Job — Rewrite the part of the listing that runs from the line containing "Schülerladen (572, 278)" through the end of the listing, and increase every coordinate in the answers by 63.

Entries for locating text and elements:
===
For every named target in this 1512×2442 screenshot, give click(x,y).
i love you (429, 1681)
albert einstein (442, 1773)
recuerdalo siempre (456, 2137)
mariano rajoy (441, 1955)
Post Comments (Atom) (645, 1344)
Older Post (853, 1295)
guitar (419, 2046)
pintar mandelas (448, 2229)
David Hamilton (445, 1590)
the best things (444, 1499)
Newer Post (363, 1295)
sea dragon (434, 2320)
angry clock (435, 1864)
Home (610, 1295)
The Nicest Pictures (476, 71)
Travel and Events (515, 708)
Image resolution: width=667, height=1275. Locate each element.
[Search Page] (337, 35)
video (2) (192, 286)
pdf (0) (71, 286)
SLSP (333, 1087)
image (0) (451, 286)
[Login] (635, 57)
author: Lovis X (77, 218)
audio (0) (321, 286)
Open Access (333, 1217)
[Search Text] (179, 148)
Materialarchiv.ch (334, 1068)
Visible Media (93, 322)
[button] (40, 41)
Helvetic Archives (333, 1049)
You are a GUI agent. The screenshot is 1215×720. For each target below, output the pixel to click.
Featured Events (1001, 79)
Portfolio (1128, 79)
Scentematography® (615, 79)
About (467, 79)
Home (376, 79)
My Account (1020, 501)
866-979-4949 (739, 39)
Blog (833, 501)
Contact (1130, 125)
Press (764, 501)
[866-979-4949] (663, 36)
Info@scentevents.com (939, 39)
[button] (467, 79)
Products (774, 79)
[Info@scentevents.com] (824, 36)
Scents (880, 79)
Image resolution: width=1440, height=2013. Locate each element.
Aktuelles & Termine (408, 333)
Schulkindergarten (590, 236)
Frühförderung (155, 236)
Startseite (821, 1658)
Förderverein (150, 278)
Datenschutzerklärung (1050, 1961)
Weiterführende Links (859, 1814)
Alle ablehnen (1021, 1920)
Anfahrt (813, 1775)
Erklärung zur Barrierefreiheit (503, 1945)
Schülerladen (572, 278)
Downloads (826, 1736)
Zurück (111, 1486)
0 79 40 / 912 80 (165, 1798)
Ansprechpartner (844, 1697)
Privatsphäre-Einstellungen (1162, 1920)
===
Solution for this exercise —
Schülerladen (635, 341)
Downloads (889, 1799)
Zurück (174, 1549)
0 79 40 / 912 80 (228, 1861)
Ansprechpartner (907, 1760)
Privatsphäre-Einstellungen (1225, 1983)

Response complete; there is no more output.